Thyroid surgeries can be complex, and although complications were low in the study, the patients were treated by high-volume thyroid surgeons, whereas interventions in lower-volume settings may have greater risks.
And as thyroid cancer is generally low risk with slow progression, patient longevity in an older population should be a key consideration, the authors said.
“In younger patients, intervention is often justified by the hypothetical avoidance of future cancer progression or metastatic disease, especially when the risk of surgery is low,” they explained.

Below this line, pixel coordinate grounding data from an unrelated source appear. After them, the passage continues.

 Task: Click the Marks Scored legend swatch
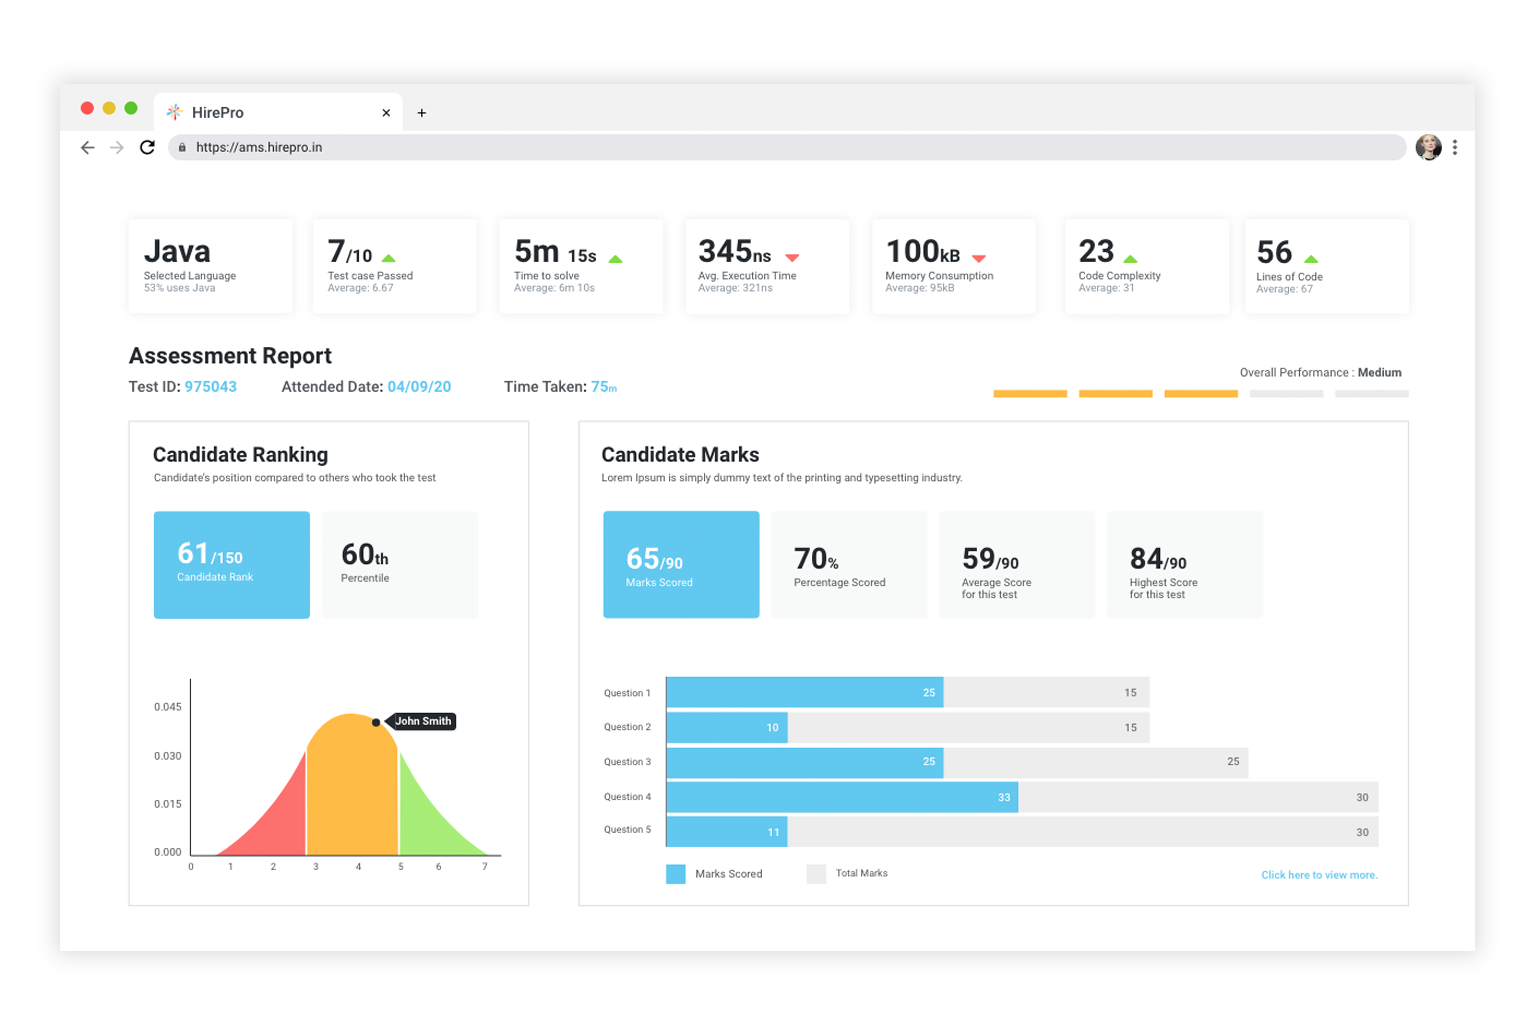coord(675,873)
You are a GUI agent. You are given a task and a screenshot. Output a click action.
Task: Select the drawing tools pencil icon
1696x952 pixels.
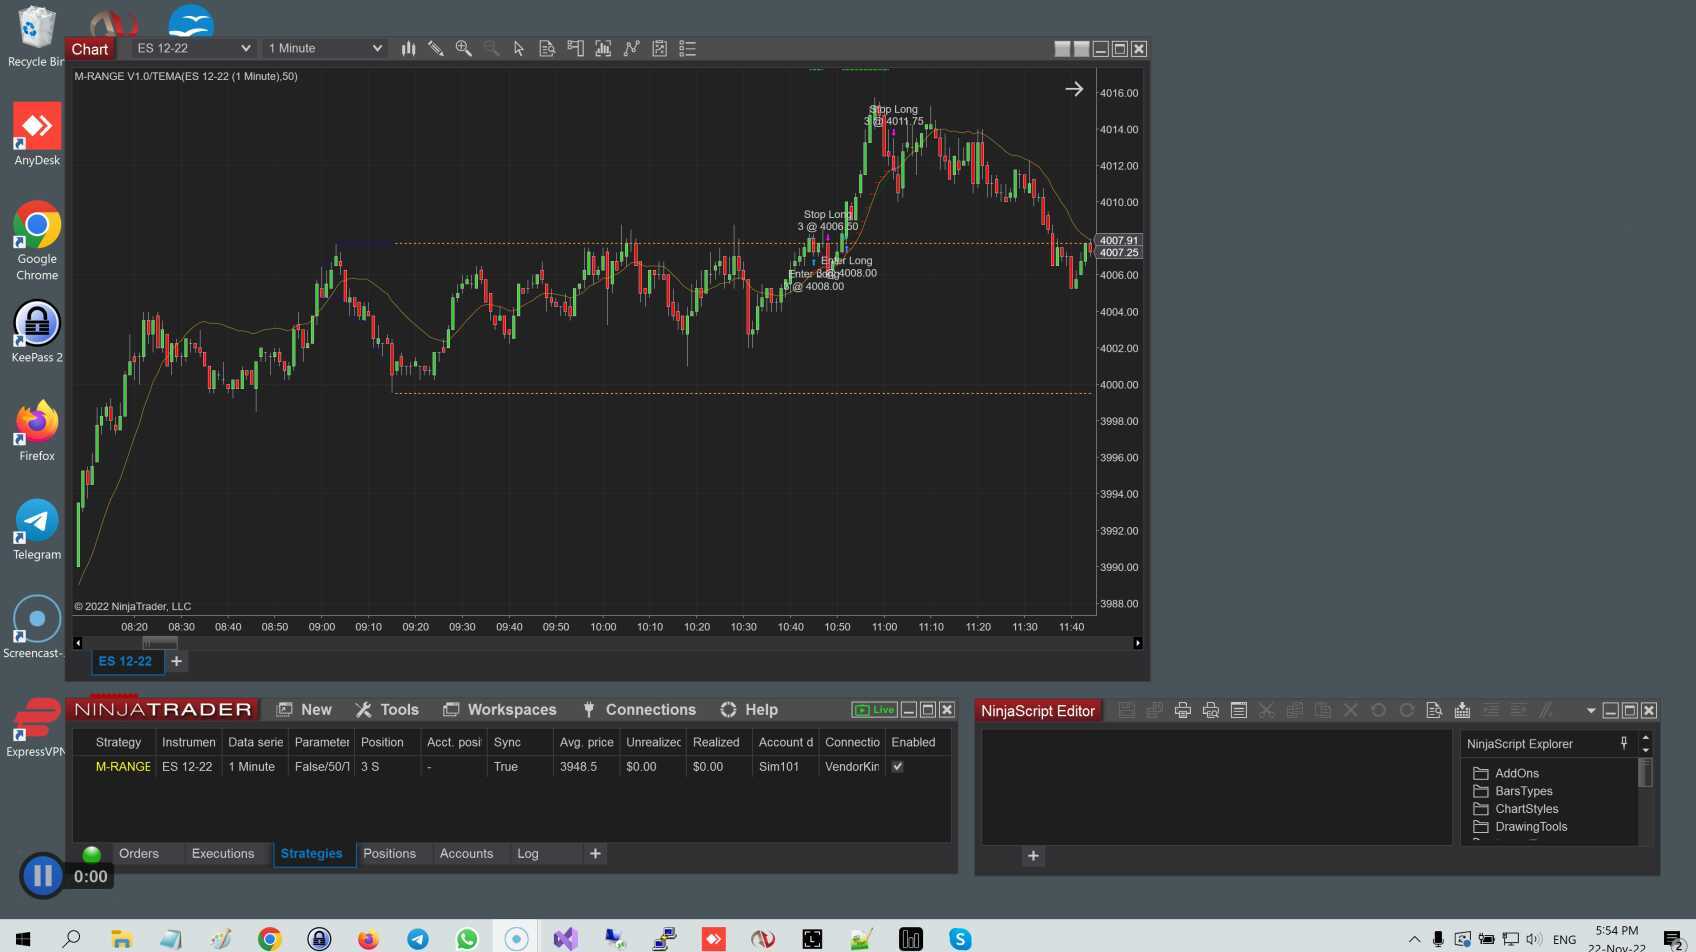click(x=436, y=48)
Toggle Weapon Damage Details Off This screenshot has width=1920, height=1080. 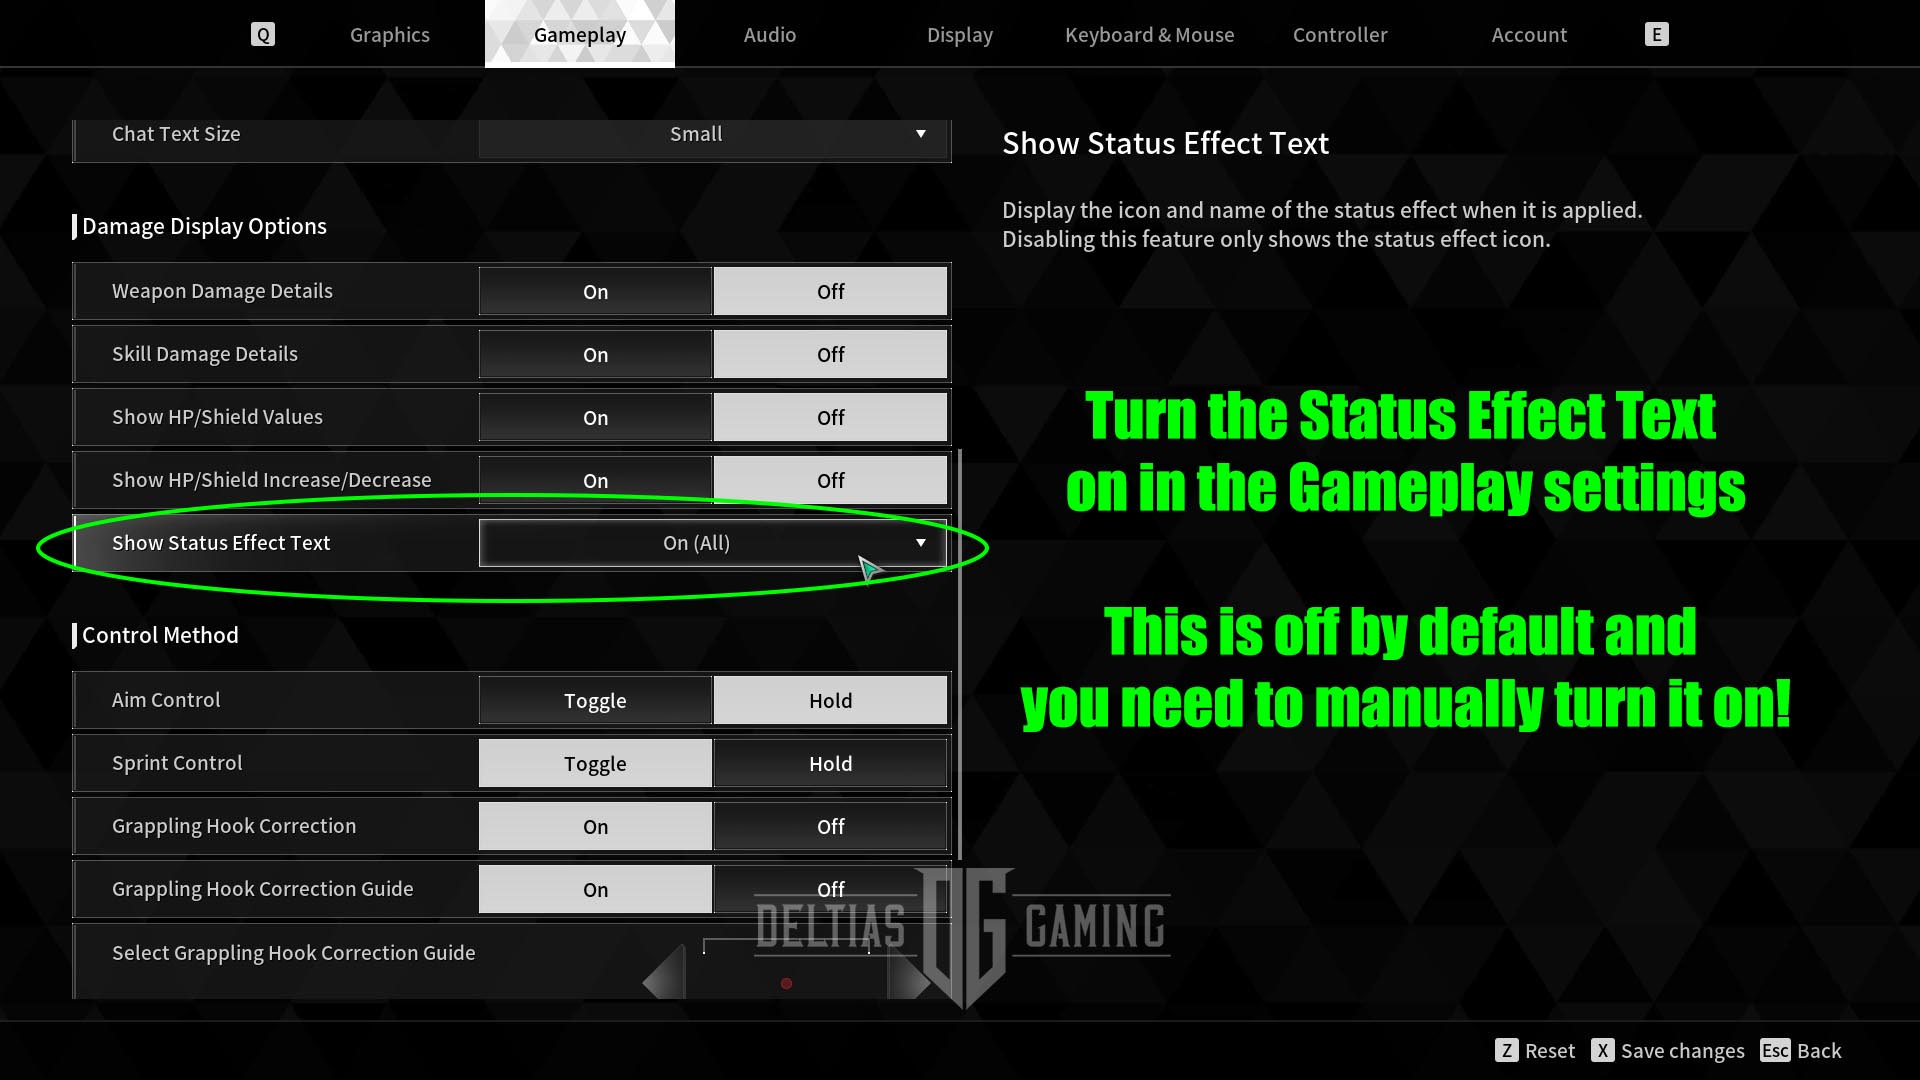831,290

“However, older patients have fewer life-years ahead of them, and frequently have comorbid diseases that increase surgical risks.”
Results Support ATA Guidance, Fill Knowledge Gap
The results support the American Thyroid Association (ATA) guidelines (Thyroid. 2016;26:1-133), which suggest a conservative strategy may be reasonable in older patients because of the likelihood of benign or relatively indolent thyroid cancer.
Angell underscored that, although indeterminate nodules remain more complex to manage, thyroid cancers in the study were predominantly low risk.
“No thyroid cancer deaths were observed in patients with indeterminate nodules regardless of surgery. We think these data help inform clinicians in individualized management for their patients,” he told Medscape Medical News.
Castro added that the study helps fill an important gap in the understanding of the management of nodules in older patients.
And she echoed the authors’ assertion that the greater risk of complications in settings with lower volumes of surgeries can further add to the existing risks of surgeries in older patients.
“Although serious complications are uncommon when the surgery is performed at major tertiary referral centers, the risk is much higher when such surgeries are not performed by high volume surgeons, and some data indicate that the majority of thyroidectomies in the community in the United States are done by low volume surgeons.”
“Furthermore, when patients already have other comorbidities, such as coronary artery disease or conditions such as other cancers that would ultimately reduce their life expectancy, the risks of such surgery would clearly outweigh any potential benefit.”
“I think a more individualized approach is very much needed in these patients,” she concluded.
The authors and Castro have reported no relevant financial relationships.